● Task brief
Where a line of the material includes the string "computer", copy that line.

● Data provided

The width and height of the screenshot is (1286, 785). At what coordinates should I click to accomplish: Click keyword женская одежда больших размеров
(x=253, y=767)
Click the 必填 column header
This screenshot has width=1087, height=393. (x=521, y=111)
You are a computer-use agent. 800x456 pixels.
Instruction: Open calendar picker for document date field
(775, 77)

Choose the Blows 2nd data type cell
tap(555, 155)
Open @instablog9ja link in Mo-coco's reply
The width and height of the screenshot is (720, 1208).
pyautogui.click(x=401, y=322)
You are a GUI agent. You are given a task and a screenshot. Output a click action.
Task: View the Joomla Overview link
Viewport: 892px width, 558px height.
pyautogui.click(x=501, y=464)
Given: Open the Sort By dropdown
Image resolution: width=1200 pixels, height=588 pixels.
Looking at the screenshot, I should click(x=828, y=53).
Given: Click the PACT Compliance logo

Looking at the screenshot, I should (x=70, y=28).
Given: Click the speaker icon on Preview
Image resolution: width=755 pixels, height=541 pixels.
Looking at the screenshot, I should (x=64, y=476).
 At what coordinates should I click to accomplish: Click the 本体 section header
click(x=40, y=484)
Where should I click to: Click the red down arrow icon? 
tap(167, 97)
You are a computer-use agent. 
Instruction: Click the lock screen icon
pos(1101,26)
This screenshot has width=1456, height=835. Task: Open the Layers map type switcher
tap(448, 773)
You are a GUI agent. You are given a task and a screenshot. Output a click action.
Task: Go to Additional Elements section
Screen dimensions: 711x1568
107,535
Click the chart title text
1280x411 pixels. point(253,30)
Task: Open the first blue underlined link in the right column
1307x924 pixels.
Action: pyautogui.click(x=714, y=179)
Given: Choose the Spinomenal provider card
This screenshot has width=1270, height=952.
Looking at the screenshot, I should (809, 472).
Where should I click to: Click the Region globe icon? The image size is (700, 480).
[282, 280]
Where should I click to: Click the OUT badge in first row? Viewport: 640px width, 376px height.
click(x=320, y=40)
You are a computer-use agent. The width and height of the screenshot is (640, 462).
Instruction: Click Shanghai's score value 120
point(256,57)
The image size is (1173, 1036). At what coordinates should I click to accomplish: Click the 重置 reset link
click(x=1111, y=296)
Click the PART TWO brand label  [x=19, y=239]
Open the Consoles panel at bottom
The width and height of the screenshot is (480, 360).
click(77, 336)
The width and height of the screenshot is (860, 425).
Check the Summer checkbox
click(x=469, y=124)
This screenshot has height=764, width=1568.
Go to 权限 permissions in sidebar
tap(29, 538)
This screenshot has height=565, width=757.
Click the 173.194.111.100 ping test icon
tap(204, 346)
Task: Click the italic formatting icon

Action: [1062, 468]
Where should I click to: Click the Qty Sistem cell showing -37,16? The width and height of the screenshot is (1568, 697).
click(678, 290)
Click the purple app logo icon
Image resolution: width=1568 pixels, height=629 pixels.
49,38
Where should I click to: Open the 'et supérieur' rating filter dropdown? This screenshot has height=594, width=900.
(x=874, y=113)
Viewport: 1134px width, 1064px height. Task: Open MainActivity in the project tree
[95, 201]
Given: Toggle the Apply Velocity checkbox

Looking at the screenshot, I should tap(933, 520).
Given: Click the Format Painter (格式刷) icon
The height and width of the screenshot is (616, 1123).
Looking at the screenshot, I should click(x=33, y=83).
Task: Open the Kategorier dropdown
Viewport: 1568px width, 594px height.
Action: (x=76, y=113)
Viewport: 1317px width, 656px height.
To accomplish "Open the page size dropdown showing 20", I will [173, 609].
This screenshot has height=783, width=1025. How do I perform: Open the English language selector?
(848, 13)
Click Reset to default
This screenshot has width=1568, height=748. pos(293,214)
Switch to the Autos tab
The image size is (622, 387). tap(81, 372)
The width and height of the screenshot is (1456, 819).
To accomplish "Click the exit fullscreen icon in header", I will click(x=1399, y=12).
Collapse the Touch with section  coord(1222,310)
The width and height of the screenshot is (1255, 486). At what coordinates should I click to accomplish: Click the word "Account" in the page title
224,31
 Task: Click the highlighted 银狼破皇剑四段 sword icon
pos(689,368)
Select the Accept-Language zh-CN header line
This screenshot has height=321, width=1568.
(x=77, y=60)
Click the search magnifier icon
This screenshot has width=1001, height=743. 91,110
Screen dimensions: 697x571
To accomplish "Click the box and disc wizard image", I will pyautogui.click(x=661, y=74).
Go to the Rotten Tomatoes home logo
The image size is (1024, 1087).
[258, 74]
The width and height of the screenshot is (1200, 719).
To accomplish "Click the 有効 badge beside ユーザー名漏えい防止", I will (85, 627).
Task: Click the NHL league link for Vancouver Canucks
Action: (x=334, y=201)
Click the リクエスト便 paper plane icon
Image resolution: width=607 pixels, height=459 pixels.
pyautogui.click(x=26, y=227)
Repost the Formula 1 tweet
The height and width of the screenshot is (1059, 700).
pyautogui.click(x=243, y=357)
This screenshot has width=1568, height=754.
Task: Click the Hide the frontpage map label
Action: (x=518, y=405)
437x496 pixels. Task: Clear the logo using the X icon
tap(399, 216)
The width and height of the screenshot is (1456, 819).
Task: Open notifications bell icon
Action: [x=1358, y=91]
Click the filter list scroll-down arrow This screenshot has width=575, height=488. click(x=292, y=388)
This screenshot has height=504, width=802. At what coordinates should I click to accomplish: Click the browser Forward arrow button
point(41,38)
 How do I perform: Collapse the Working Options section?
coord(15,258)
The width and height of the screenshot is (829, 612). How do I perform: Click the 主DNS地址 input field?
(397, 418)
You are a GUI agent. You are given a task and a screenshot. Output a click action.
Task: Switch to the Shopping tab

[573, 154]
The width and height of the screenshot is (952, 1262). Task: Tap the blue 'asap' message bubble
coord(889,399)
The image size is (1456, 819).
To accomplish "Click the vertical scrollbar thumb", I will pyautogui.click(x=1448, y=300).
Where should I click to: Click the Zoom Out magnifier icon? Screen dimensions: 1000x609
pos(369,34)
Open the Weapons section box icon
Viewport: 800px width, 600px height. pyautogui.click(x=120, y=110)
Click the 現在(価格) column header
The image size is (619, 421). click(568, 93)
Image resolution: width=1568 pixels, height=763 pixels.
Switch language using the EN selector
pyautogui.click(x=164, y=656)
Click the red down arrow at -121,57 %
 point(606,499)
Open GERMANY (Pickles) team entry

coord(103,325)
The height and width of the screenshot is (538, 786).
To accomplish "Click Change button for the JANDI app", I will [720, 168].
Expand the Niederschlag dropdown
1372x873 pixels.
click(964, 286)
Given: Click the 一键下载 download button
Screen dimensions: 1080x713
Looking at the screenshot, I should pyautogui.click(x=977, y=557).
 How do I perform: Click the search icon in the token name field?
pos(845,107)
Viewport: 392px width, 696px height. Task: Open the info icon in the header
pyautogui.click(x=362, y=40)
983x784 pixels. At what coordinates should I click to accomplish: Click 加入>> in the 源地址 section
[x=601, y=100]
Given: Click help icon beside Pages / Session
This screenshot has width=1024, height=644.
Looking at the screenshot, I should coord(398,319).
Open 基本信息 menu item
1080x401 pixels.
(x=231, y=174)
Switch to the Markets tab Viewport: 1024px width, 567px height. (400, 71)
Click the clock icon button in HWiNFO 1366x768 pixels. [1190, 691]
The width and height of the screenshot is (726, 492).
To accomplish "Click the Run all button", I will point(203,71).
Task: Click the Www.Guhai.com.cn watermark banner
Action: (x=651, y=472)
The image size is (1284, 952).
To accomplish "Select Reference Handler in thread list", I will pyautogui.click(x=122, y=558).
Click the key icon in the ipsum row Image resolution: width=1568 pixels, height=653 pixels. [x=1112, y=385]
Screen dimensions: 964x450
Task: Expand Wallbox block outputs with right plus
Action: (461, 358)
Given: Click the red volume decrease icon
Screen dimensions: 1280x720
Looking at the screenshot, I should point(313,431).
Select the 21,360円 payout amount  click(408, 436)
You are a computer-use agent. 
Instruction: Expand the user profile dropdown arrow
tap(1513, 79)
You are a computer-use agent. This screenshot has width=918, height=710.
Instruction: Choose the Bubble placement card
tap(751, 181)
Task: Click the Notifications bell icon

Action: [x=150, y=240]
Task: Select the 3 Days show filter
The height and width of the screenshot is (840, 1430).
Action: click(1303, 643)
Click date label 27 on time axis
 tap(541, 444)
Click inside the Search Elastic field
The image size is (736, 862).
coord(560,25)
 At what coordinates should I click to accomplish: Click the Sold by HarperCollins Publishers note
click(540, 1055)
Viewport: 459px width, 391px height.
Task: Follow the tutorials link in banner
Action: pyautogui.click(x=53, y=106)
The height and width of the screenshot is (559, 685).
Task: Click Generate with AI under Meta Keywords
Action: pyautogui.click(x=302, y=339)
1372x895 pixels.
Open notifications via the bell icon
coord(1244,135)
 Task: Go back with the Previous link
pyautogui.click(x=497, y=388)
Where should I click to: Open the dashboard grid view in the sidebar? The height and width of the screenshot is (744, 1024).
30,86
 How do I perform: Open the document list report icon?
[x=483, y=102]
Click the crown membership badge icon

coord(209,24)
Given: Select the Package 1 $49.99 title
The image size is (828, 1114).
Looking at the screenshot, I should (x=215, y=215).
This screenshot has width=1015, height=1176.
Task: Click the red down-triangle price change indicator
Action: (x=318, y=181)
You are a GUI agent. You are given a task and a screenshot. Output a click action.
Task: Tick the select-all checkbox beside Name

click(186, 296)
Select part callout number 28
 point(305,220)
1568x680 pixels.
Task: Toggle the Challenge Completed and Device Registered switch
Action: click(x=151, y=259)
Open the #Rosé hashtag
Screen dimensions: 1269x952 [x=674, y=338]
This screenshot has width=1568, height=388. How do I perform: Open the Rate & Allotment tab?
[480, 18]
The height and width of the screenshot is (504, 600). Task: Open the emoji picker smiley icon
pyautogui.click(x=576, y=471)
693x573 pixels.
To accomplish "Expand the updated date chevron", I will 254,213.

● Written response
You are a computer-use agent. 800x456 pixels.
You are a computer-use agent. 
You are a computer-use agent. The width and height of the screenshot is (640, 462).
You are a computer-use agent. 
You are a computer-use agent. This screenshot has width=918, height=710.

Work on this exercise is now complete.